Work instruction>
Please state how many lines in the records contain the string "chevron", with no words besides the number.

Provided records>
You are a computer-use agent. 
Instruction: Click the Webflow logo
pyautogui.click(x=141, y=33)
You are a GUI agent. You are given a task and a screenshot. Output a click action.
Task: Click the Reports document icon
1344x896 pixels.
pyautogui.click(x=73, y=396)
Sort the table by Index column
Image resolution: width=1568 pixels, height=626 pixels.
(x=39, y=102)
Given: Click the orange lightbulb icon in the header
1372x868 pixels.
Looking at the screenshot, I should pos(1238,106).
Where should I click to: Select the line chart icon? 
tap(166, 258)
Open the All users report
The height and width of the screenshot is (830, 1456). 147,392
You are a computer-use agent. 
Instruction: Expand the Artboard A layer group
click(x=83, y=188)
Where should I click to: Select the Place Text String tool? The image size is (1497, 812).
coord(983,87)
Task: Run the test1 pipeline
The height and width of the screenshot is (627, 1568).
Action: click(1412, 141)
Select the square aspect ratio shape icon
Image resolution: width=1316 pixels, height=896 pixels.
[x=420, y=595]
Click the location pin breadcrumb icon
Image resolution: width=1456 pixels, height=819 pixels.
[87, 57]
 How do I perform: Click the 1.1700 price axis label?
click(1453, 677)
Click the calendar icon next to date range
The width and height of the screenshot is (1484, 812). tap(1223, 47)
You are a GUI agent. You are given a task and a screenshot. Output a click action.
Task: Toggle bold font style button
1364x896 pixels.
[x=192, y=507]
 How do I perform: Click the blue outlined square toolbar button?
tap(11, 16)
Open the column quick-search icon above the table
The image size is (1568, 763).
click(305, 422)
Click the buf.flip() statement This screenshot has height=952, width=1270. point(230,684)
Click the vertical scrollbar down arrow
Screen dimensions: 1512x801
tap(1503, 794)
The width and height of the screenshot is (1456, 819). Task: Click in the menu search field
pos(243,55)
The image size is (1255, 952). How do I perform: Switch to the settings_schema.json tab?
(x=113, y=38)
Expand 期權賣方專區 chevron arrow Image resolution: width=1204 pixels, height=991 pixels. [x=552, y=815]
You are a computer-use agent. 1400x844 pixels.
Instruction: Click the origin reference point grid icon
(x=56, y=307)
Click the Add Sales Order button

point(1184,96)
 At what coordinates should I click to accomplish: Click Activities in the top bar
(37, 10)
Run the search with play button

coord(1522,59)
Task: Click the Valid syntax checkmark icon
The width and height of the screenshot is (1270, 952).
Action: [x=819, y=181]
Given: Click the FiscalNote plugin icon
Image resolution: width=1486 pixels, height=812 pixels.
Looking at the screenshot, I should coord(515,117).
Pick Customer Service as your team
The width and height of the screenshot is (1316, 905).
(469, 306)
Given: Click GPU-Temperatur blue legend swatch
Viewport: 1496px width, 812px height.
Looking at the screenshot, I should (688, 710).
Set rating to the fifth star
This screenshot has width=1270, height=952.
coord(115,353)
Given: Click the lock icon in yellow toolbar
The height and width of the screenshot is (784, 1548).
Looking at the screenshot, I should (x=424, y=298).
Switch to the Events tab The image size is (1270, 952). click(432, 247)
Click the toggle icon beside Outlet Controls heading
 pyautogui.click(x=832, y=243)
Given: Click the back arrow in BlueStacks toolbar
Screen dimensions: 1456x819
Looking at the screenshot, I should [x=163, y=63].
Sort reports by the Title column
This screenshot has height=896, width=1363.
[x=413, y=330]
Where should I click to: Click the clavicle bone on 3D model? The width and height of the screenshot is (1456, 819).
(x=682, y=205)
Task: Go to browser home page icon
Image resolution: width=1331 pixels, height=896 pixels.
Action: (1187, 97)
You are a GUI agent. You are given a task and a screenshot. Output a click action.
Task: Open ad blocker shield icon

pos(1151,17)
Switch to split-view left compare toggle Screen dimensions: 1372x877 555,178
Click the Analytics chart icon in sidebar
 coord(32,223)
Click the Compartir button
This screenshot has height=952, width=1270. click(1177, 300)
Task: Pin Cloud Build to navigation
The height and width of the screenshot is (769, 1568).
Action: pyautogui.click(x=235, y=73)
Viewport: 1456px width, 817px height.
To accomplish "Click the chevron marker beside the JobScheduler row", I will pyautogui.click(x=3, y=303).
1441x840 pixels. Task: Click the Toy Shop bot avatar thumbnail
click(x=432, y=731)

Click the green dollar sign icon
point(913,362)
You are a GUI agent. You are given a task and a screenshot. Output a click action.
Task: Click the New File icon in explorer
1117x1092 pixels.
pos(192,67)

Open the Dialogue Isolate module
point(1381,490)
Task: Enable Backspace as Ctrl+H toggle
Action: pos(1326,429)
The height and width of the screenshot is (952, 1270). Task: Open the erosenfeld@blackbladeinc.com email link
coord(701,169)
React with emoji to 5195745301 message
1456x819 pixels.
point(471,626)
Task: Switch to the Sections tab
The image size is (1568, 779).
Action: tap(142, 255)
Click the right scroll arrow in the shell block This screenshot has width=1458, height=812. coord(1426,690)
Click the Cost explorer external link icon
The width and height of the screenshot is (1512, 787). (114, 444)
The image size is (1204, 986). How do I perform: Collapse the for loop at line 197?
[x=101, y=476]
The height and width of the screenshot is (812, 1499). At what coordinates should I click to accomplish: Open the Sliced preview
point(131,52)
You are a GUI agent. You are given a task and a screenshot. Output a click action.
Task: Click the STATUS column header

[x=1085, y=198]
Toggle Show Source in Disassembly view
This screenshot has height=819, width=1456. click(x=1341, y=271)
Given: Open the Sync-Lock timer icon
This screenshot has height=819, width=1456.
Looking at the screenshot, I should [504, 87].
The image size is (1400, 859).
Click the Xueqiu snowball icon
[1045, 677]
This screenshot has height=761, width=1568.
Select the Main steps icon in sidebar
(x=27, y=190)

Written reply>
2